Tips For Selecting The Right Size Space Heater To Hire

We are all quite accustomed to it, and with operating in the UK, we certainly can’t hide from it most of the year. That’s right, the cold. Working in the cold can be a traitress task for anyone, serving long-term health implications if adequate care is not taken. If you work in an office, building/ construction site or operate outdoor events, ensuring that you, your team, and/or guests remain well-heated is important. Which begs the question? How do you choose the right size space heater? In this article, we are going to cover a range of topics to do with space heaters to help you get started. 

What is a space heater?

A space heater is a device that is specifically designed to provide effective heat to warm up a room using different types of power sources. Space heaters are used commercially and residentially by an array of different types of people. You are sure to find a space heater in most modern buildings these days. No matter what industry, there is normally a space heater involved.
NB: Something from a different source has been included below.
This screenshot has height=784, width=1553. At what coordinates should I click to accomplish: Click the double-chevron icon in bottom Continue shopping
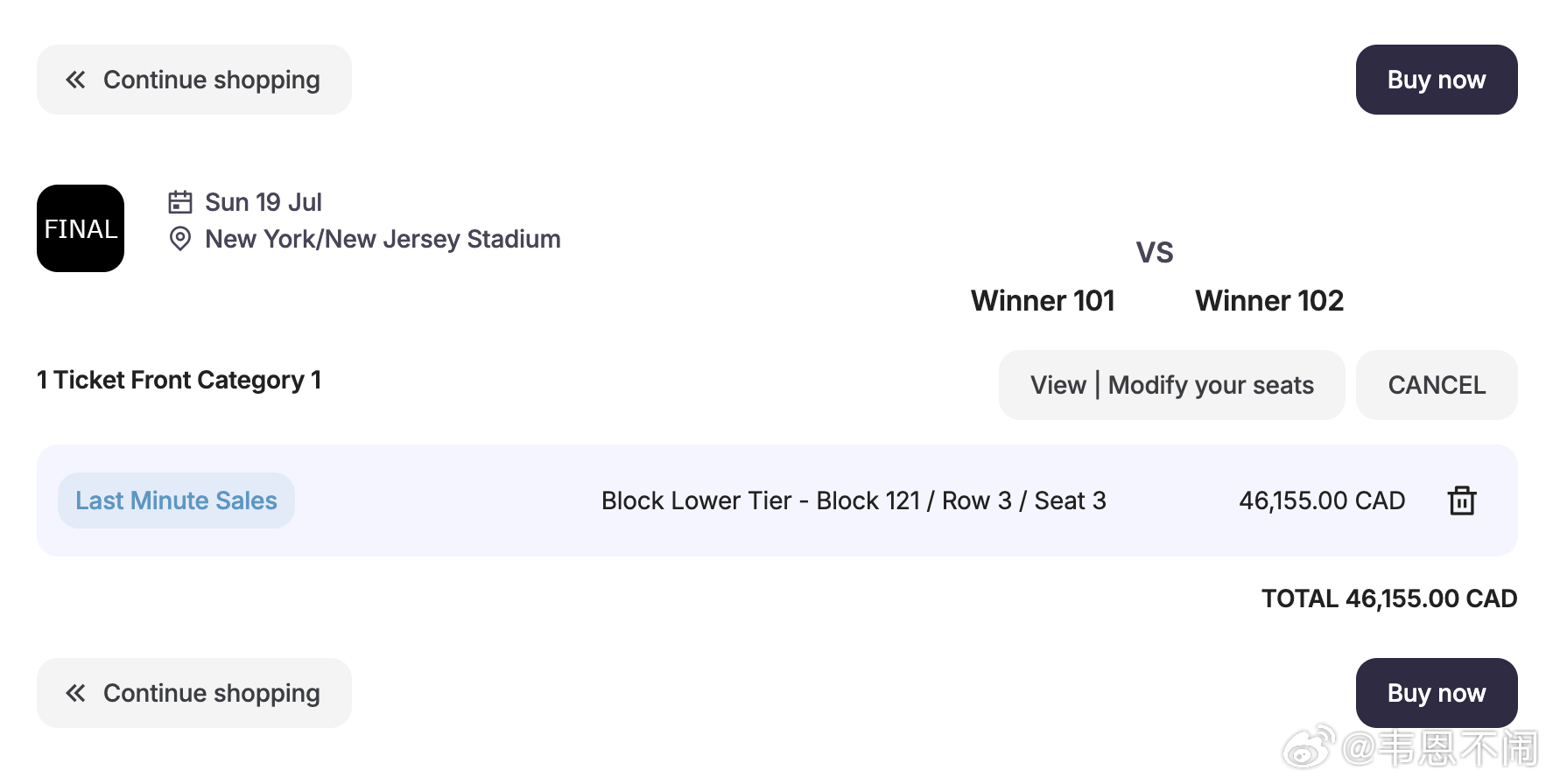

Space heaters are not designed to heat connected rooms like a central heating system, therefore this is something you will need to factor in when you are considering hiring one. Different types of heaters emit an array of output levels, some are fixed, whereas some can be adjusted. Knowing your space dimensions is key, but first, let’s look at the types of heaters available. 

Types of heaters on the market 

There can be several limiting factors to using a space heater. This can be such as access to power, flammable materials or even size of space. To help you understand what type of heater can be best suited, let’s look into what is available on the market to hire:

Ceramic Space Heaters

Ceramic space heater

Ceramic space heaters can be very convenient and inexpensive. They consist of ceramic internal plates which are warmed by electricity. From here air is heated and distributed by an assisting fan that radiates the heat outward in the direction it is pointing. 


  • Lightweight and portable.
  • Convective fan ceramic fans heat room very quickly.
  • Continues giving off heat even when shut off.


  • Requires well-insulted areas to hold heat in.
  • Can be expensive to run depending on your output. 

Oiled-filled space heaters

oil filled space heater

These heaters work in almost the same way as a ceramic heater – just replace the ceramic plates with oil.

When electricity passes through it, the oil inside the heater heats up. It eventually becomes hot enough to heat the internal metal rods. In effect, these rods heat the surrounding air and spread it through the natural airflow (convection currents) in the room.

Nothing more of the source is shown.